One of the many fun aspects when taking over an existing codebase is that you inevitably learn something new - if you want or not ;-).
Today a user reported a bug, that some numbers that are derived from the diff of two dates produced incoherent results. Looking at the code, it turned out that the code in question uses PostgreSQLs AGE
function to get the interval between two dates. The shortest reproduce I was able to come up with that shows the questionable behavior looks like this:
SELECT AGE('2021-06-30','2021-05-19') AS age1, AGE('2021-07-01','2021-05-20') AS age2;
and returns the following surprising results
+-------------------------------------+-------------------------------------+
|age1 |age2 |
+-------------------------------------+-------------------------------------+
|0 years 1 mons 11 days 0 hours 0 mins|0 years 1 mons 12 days 0 hours 0 mins|
+-------------------------------------+-------------------------------------+
The correct answer for both cases should be 0 years 1 mons 11 days
but the period for age2
is off by one day.

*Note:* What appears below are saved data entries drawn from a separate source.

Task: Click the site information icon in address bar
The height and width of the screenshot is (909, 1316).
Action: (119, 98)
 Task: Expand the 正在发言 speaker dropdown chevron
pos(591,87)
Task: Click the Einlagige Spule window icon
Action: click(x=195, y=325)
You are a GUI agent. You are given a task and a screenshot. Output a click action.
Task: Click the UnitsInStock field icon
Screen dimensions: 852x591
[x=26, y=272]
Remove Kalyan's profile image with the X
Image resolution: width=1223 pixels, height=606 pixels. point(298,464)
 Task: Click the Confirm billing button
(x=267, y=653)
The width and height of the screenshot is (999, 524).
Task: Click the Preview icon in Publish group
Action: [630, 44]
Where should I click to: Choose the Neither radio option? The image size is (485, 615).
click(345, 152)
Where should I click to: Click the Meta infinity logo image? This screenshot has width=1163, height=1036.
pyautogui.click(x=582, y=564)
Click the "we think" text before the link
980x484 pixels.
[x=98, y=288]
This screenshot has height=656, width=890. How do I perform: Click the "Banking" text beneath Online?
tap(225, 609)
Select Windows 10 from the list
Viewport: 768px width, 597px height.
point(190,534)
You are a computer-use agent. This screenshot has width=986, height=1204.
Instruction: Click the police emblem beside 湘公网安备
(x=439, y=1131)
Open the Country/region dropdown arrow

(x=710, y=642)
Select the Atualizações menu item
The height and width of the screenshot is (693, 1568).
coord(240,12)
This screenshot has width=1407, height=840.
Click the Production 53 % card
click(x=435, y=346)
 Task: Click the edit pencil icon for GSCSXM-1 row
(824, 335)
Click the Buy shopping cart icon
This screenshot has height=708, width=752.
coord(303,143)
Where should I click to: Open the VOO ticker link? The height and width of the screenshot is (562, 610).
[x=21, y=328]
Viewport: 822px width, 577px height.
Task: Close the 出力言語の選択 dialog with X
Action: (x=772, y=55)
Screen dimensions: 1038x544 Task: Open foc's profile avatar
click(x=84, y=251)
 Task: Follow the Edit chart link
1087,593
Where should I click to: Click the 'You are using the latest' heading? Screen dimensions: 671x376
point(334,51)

This post will try to shed some light on the AGE
function, why it produces the unexpected results and show alternatives that produce a (maybe) better result.
Being unfamiliar with the AGE
function, my first stop was the PostgreSQL documentation, which unfortunately did not really help with my understanding of the function:
age ( timestamp, timestamp ) → interval
Subtract arguments, producing a “symbolic” result that uses years and months, rather than just days age(timestamp ‘2001-04-10’, timestamp ‘1957-06-13’) → 43 years 9 mons 27 days
Luckily PostgreSQL being an open source project makes this easy to dig deeper. The source repository on Github revealed the C function that implements the AGE
function which thankfully has some additional documentation:
/* timestamptz_age()
* Calculate time difference while retaining year/month fields.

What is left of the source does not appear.